I think the one extreme would be a random walk, which is obviously not curve fitting, but if you draw from any other distribution then the uniform distribution, say the normal distribution, you are fitting that distribution (actually, I take that back, the original random walk is fitting the uniform distribution).
Note I am talking about inference, not training. Training can be done using all sorts of algorithms, some include priors (distributions) and would be curve fitting, but only compute the posteriors (also distributions). I think the popular stochastic linear descent does something like this, so it would be curve-fitting, but the older evolutionary algorithm just random walks it and is not fitting any curve (except the uniform distribution).

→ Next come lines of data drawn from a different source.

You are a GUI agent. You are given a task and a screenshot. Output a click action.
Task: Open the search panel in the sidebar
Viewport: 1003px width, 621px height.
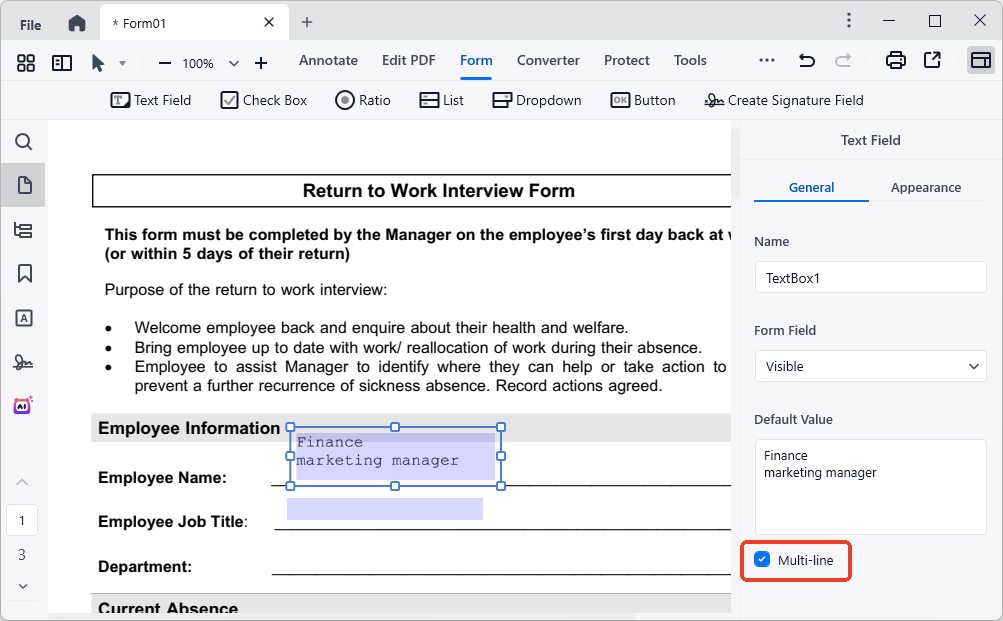[x=23, y=141]

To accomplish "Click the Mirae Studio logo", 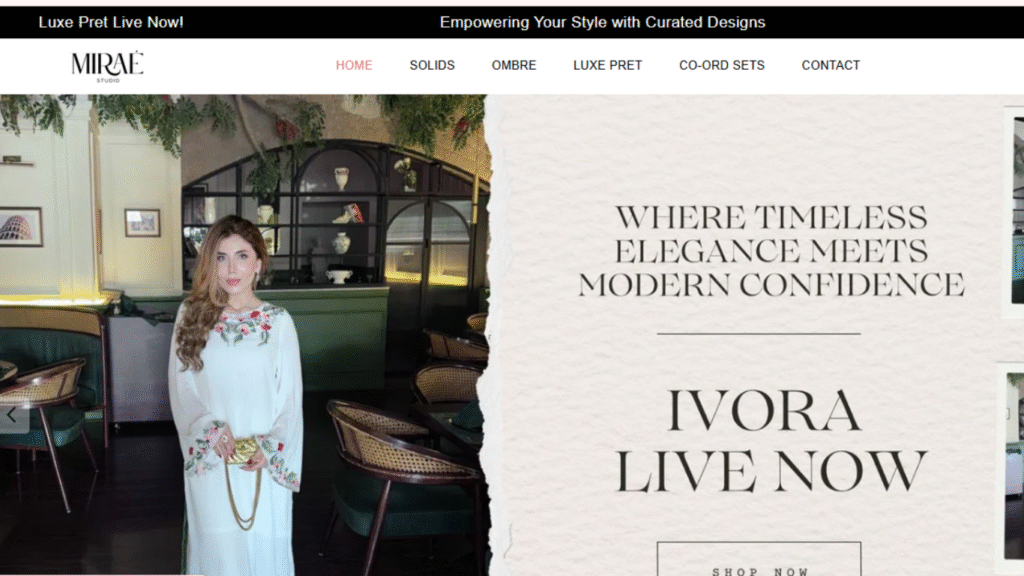I will 107,65.
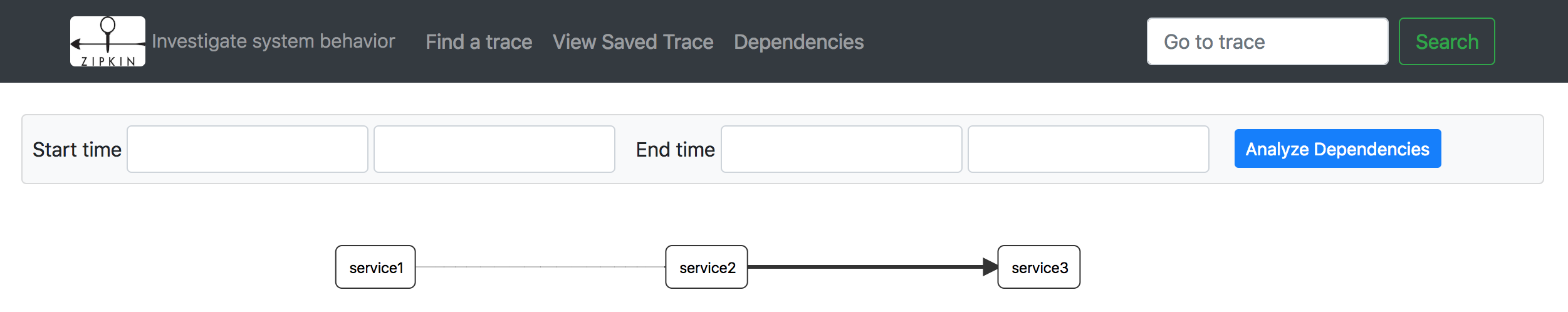Select the service1 node in the graph
1568x312 pixels.
(x=375, y=267)
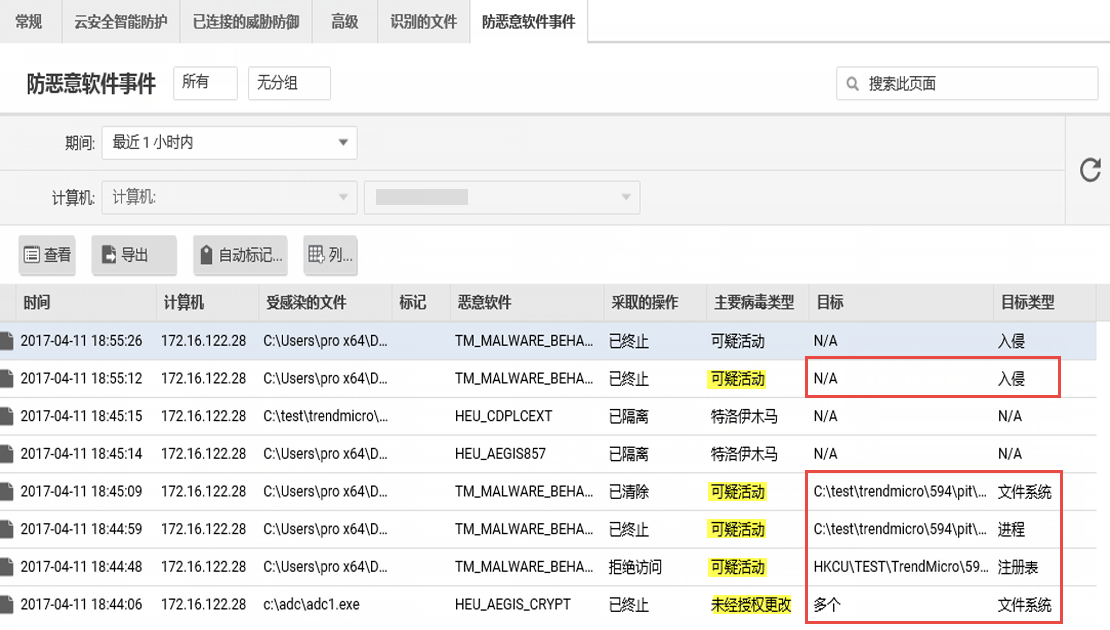Click into the 搜索此页面 search field
The width and height of the screenshot is (1110, 630).
point(975,84)
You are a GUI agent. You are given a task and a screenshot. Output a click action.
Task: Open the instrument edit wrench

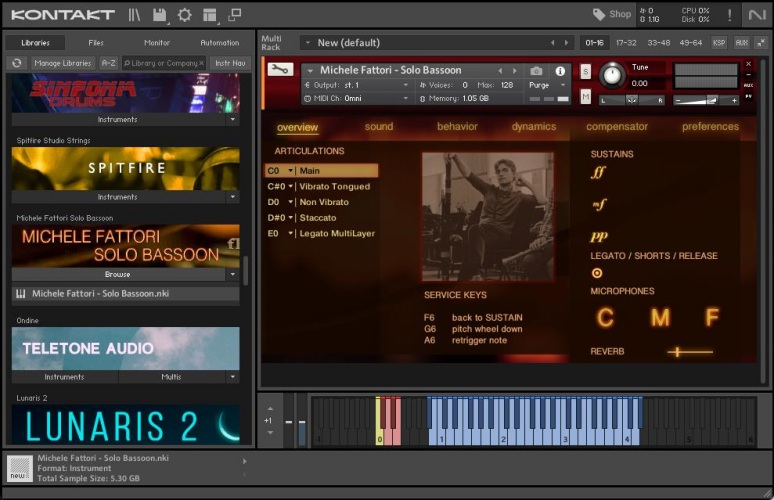point(280,70)
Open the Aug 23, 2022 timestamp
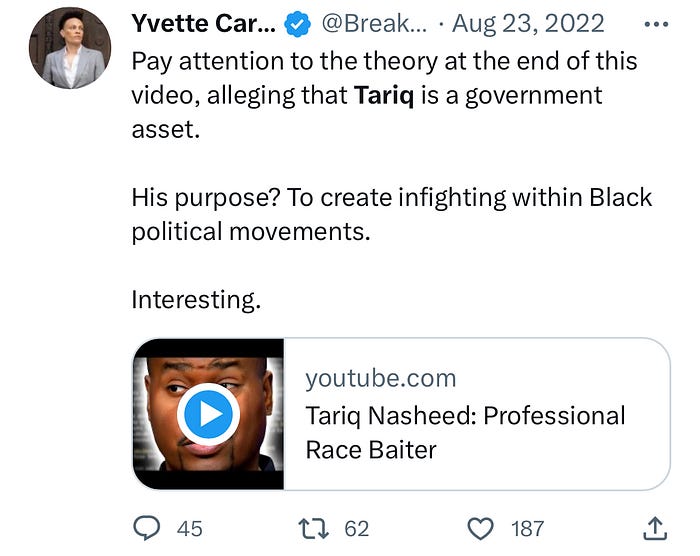The image size is (700, 556). (x=528, y=23)
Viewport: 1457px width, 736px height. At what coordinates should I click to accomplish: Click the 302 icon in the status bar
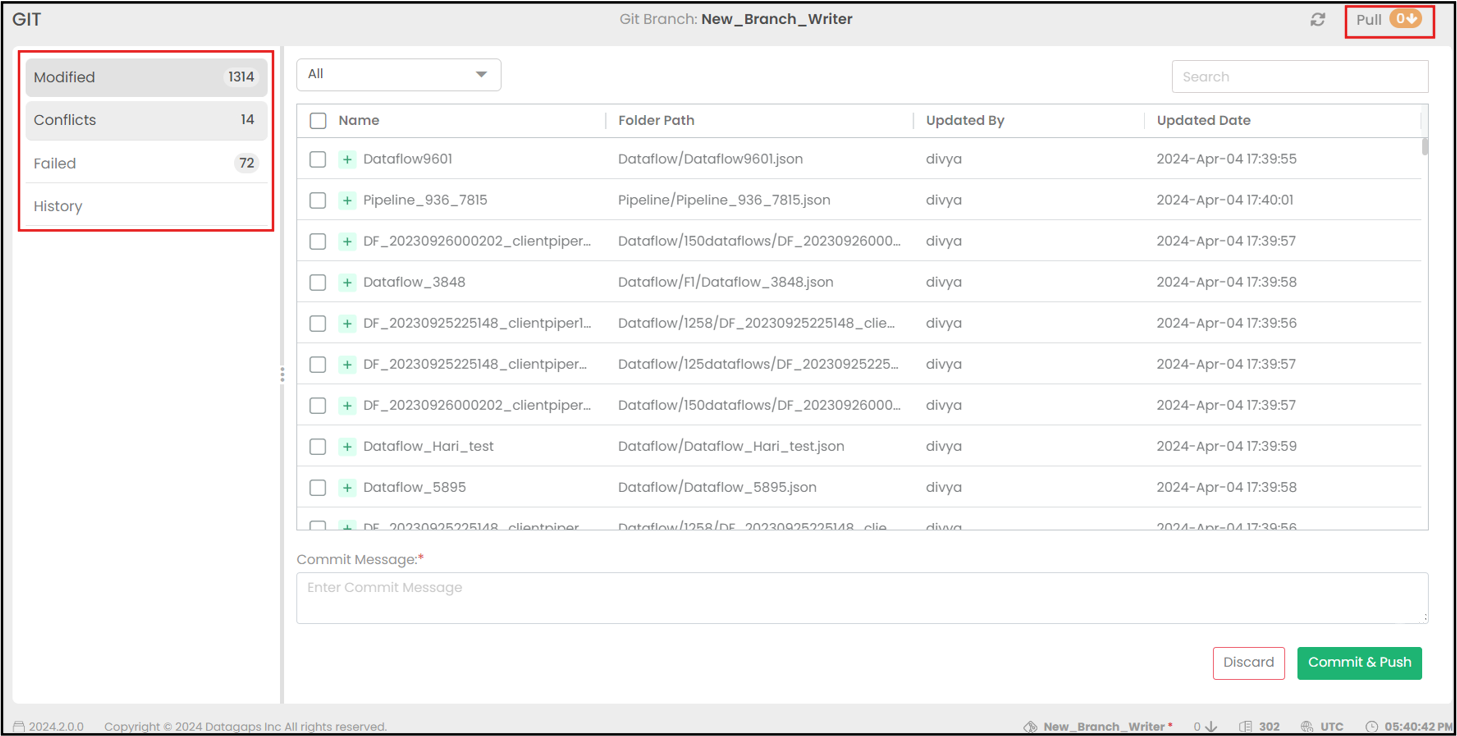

What matters to me is that the training arrives at a distribution, which is described by a weight matrix, and what inference is doing is fitting to that distribution (i.e. the curve).
Asymmetry is as hard for AI models as it is for evolution to "prompt for" but they're getting better at it.
The systems already absorb much more complex hierarchical relationships during training, just not that particular hierarchy. The notion that everything is made up of smaller components is among the most primitive in human philosophy, and is certainly generalizable by LLMs. It just may not be sufficiently motivated by the current pretraining and RL regimens.
This happens all the time with humans. Imagine you're at a call center and get all sorts of weird descriptions of problems with a product: every human is expected to not expect the caller is an expert and actually will try to interpolate what they might mean by the weird wording they use
Except in the most technical sense that any function constrained to meet certain input output values is an interpolation. But that is not the smooth interpolation that seems to be implied here.
https://chat.vlm.run/c/62394973-a869-4a54-a7f5-5f3bb717df5f
Here is the though process summary(you can see the full thinking the link above):
"I have attempted to generate a dog with 5 legs multiple times, verifying each result. Current image generation models have a strong bias towards standard anatomy (4 legs for dogs), making it difficult to consistently produce a specific number of extra limbs despite explicit prompts."